Homeland Security Nominee Refuses to Commit to Keeping Current Border Wall

Homeland Security Nominee Refuses to Commit to Keeping Current Border Wall
Alejandro Mayorkas, nominee for Secretary of Homeland Security, testifies during a Senate Homeland Security and Governmental Affairs confirmation hearing on Capitol Hill in Washington on Jan. 19, 2021. (Joshua Roberts-Pool/Getty Images)
Charlotte Cuthbertson

WASHINGTON—The nominee to head the Department of Homeland Security under President Joe Biden intends to swiftly halt all border wall construction and won’t commit to keeping the current fencing in place.

“President-elect Biden has committed to stop construction of the border wall—it would be my responsibility to act on that,” Alejandro Mayorkas told the Senate Committee on Homeland Security and Governmental Affairs during his confirmation hearing on Jan. 19.

“And I have not looked at the question of what we'd do with respect to the wall that already has been built. And I look forward to studying that question, understand the costs and benefits of doing so.”

Congress recently appropriated $1.4 billion for border wall construction in the 2021 National Defense Authorization package, which Mayorkas said he would examine to “see what the opportunities are to discontinue any such obligation, if in fact, the law permits, and act accordingly.”

During the Trump administration, more than 450 miles of border fencing have been constructed along the U.S.–Mexico border, much of which has replaced old or ineffective barriers.

Mayorkas served as head of U.S. Citizenship and Immigration Services during President Barack Obama’s first term and then deputy secretary of the Department of Homeland Security during his second term.

He said Border Patrol agents have told him that “a diverse approach to border security” is necessary, which means border wall might help in some areas, but in others, more agents or technology would be more effective.

“I look forward to studying the challenges at the border and developing a sophisticated approach to meet those challenges,” Mayorkas said.

The National Border Patrol Council, which endorsed Trump for president, has said border fencing is essential to slow illegal crossings and keep agents safe.

The council’s president, Brandon Judd, has said border agents are grateful for the new fencing, which comes with access roads, lighting, and technology, and that a wall is the only way to end the humanitarian crisis on the border.

Mayorkas’s nomination hearing took place as a caravan of 9,000 Hondurans continued to march toward the United States after breaking through the Guatemalan border.

When asked what his message to the caravan was, Mayorkas said, “We are a nation of immigrants and we are also a nation of laws. ... When people present themselves at our border, we apply the laws of our nation to determine whether they qualify for relief under our humanitarian laws, or whether they don’t.”

More than 67,000 illegal immigrants were apprehended at the U.S.–Mexico border in November 2020, compared to 33,500 apprehended in November 2019.

Mayorkas would be largely responsible for carrying out Biden’s immigration agenda, which calls for a large amnesty of at least 11 million illegal immigrants living in the United States, as well as broadening the asylum system and dismantling many of the processes Trump put in place to curb illegal border crossings.

Under Biden, Mayorkas would end the Migrant Protection Protocol (MPP) program, which was launched in January 2019 to help stem the flow of meritless asylum claims that were clogging up the system by the hundreds of thousands. The MPP program forces asylum seekers to wait in Mexico while their asylum case is adjudicated. Prior to its implementation, thousands of illegal immigrants were released into the United States to await their cases, most failing to appear in court.

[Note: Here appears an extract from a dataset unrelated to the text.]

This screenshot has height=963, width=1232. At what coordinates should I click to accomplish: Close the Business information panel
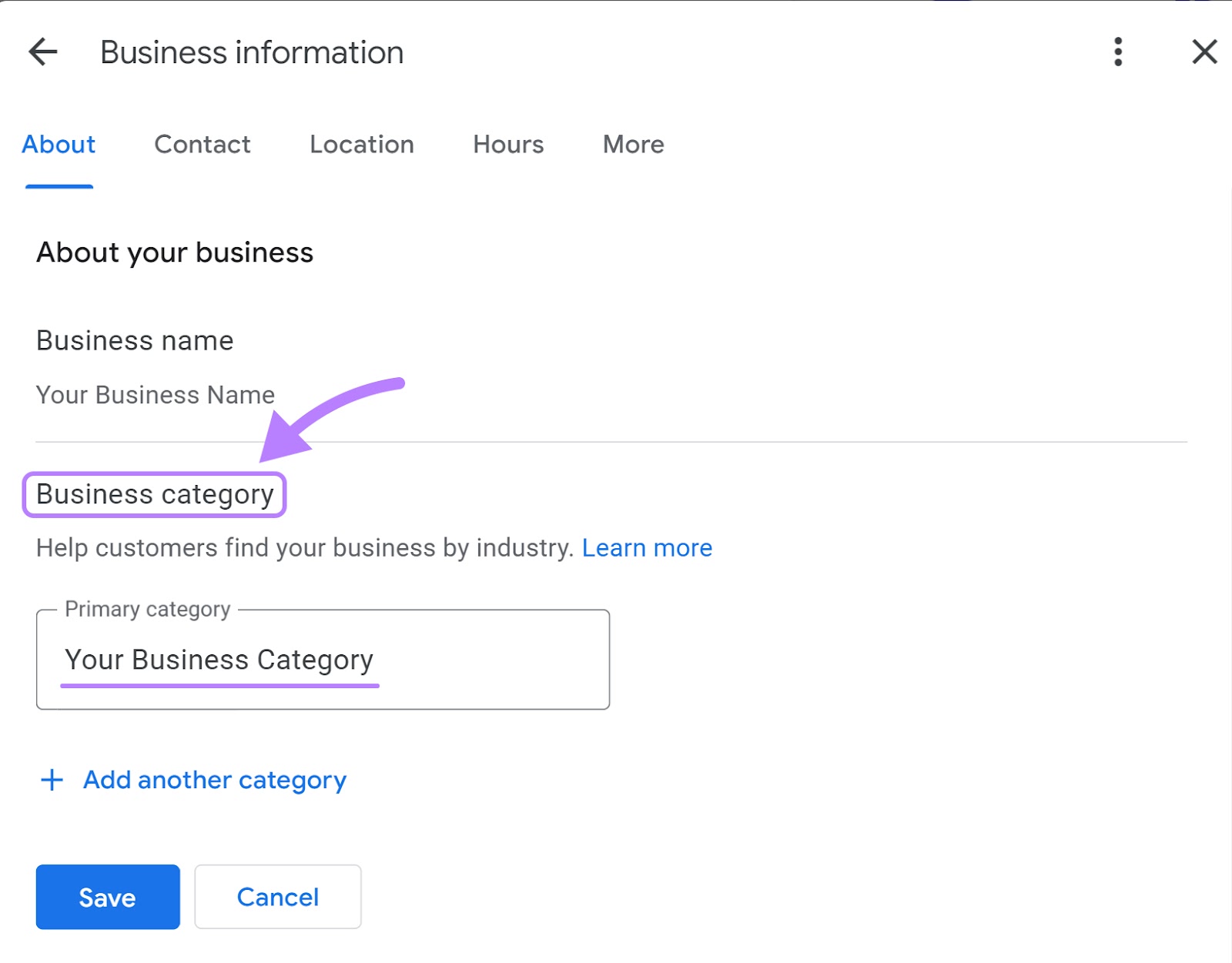(x=1203, y=52)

On his first day in office, Biden is expected to present an immigration reform package that Mayorkas said “once and for all fixes, I think, what we all can agree is a broken immigration system.”

Biden’s platform on immigration during the election included increasing the refugee cap to 125,000 per year (from 18,000) and vastly expanding government resources for all immigrants; rescinding bans on travel from terror-prone countries; halting enforcement of laws around legal employment; and promoting union organization.

An effort to decrease detention and Immigration and Customs Enforcement interior enforcement efforts is also expected, although Mayorkas said he opposes defunding the agency completely.

If the Senate committee votes to advance Mayorkas’s nomination, it will head to a full vote on the Senate floor.

Charlotte Cuthbertson is a senior reporter with The Epoch Times who primarily covers border security and the opioid crisis.